Woerner was smart enough to spot the ruse. This was not a genuine security scan. It was nothing more than an animation designed to dupe the unsuspecting computer user into shelling out $40 or so for software to combat a security problem where none existed. For those who fall for it, such "scareware" spells double trouble: not only are they relieved of their cash, but the software they download has no protective effect, leaving them vulnerable to malicious attack.
Woerner noted the site behind the fake scan, advancedcleaner.com, and got in touch with the Federal Trade Commission (FTC), the US consumer protection agency. He was one of hundreds.

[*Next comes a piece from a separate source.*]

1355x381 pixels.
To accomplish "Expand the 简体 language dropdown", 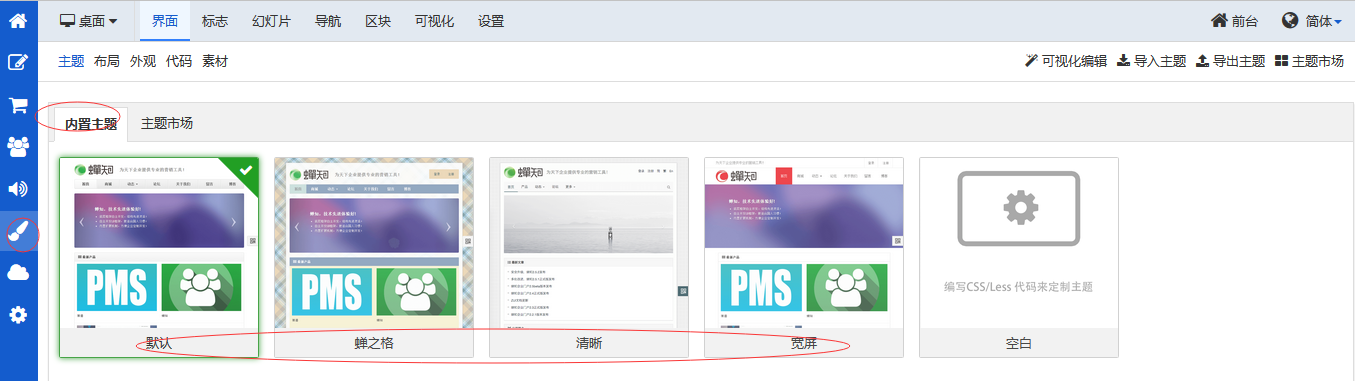I will pos(1310,20).
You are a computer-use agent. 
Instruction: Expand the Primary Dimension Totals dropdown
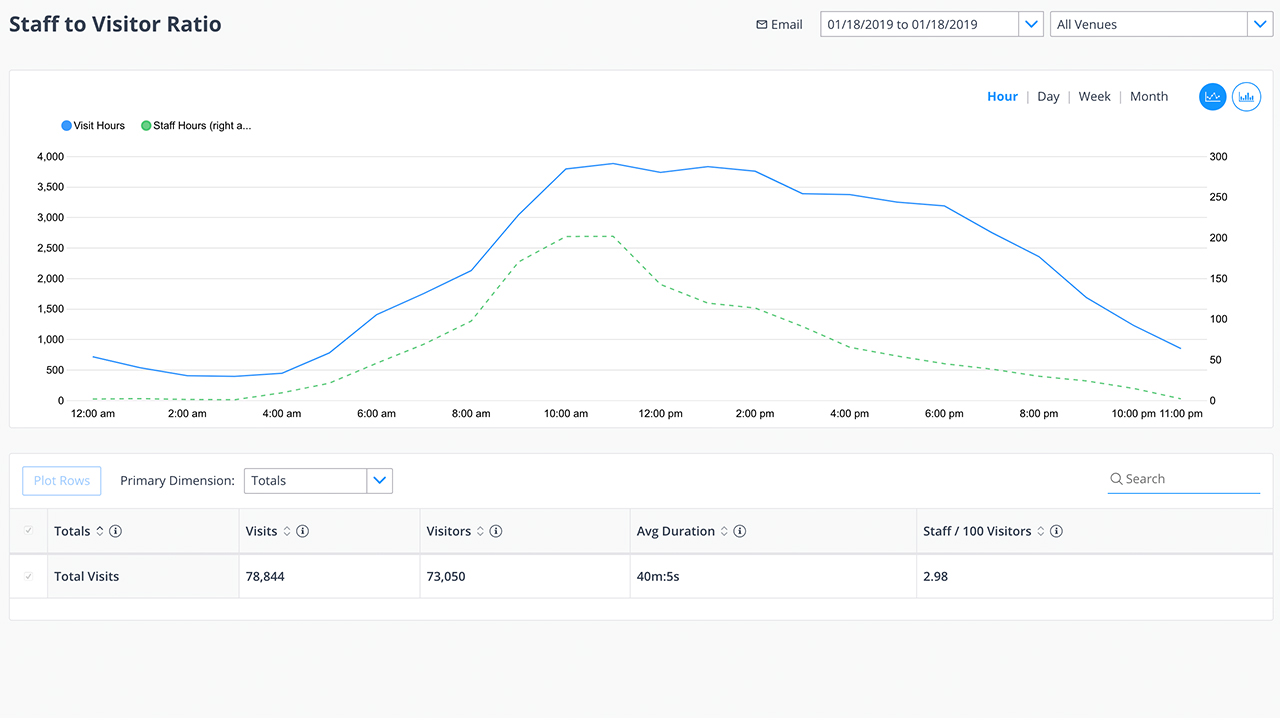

As the FTC trawled through the complaints, it became clear that in its complexity, sophistication and sheer brazenness, this was no normal internet scam. "This is one of the largest internet-based frauds the FTC has ever prosecuted," says Ethan Arenson, an attorney at the agency's headquarters in Washington DC. Over in Hamburg, Germany, analysts at the computer security company McAfee were independently coming to a similar conclusion.
It soon become clear that in its complexity, sophistication and sheer brazenness, this was no normal internet scam.
The scam is the story of a computer security company called Innovative Marketing (IM) Incorporated. It begins in 2002, when internet entrepreneur Daniel Sundin registered a company of that name in Belize. His choice of business partner alone was reason to be suspicious: Sam Jain, an entrepreneur whose eFront network of websites, which covered everything from gaming to celebrities, had already gone out of business, having allegedly boosted ad revenue by exaggerating visitor numbers.